Maybe too much information, but suffice it to say that I learned my lesson and will in the future pay the $1.60 to get a shot at the nice Hospital Reforma, where the inner open courtyard has a fountain and the nurses still wear crisp white nurse caps. The good things about getting sick in Mexico:
* Each doctor visit cost about $16; an injection $1.60
* Meds are probably half of the cost of what they are in the U.S.
* My weight sounds so much better in kilos (temperature 38.8 C; I can’t do that conversion)
I’m awfully proud of myself for being able to tell three different doctors my symptoms, answer their questions and mostly understand their course of action. By the time I was discussing global warming with the tiny nun in tennis shoes who gave me my shot in the first clinic (before I went renegade on the injections), I was feeling quite OK about my ability to survive in a Spanish-speaking country. I also had quite an interesting conversation with the night emergency room staff about the poisonous snakes and spiders in Texas.

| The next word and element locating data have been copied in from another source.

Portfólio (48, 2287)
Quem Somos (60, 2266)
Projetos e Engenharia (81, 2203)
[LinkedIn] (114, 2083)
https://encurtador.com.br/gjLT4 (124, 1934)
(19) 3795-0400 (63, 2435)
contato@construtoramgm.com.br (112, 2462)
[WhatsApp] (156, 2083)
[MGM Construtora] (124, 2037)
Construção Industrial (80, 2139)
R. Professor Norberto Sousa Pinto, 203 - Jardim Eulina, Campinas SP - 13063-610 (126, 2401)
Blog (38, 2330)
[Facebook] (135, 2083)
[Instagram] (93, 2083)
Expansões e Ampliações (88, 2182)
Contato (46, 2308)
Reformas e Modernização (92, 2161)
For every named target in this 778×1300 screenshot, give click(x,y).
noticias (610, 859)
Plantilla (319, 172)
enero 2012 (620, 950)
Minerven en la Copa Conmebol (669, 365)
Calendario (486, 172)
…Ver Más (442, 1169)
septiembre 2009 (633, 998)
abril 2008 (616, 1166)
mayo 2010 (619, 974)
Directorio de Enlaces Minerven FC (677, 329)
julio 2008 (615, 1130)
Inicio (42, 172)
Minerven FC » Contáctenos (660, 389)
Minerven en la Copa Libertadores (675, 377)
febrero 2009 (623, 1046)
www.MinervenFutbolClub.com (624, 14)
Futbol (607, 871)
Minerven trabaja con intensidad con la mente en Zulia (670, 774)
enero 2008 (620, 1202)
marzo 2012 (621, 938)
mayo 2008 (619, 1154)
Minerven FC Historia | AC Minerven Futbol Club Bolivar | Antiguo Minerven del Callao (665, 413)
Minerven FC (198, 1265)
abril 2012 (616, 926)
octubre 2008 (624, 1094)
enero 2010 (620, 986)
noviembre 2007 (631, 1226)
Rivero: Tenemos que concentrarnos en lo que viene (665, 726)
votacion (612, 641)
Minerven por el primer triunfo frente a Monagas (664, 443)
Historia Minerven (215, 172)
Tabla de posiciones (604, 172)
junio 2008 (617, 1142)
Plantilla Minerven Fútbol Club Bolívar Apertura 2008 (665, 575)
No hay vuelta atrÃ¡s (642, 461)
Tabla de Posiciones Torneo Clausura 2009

Fortunately, things resolved themselves on their own. My best advice here is: do not, when living in a foreign country, hit the internet to see what might be happening to you. Believe me, there are many people much worse off, with too much time on their hands, who need to catalog every symptom, ache and pain of their chronic, unsolvable conditions.
So that’s it for straying too far from the clinic: no more shots from the nut and seed lady. And I’m still thinking seriously about the tattoos.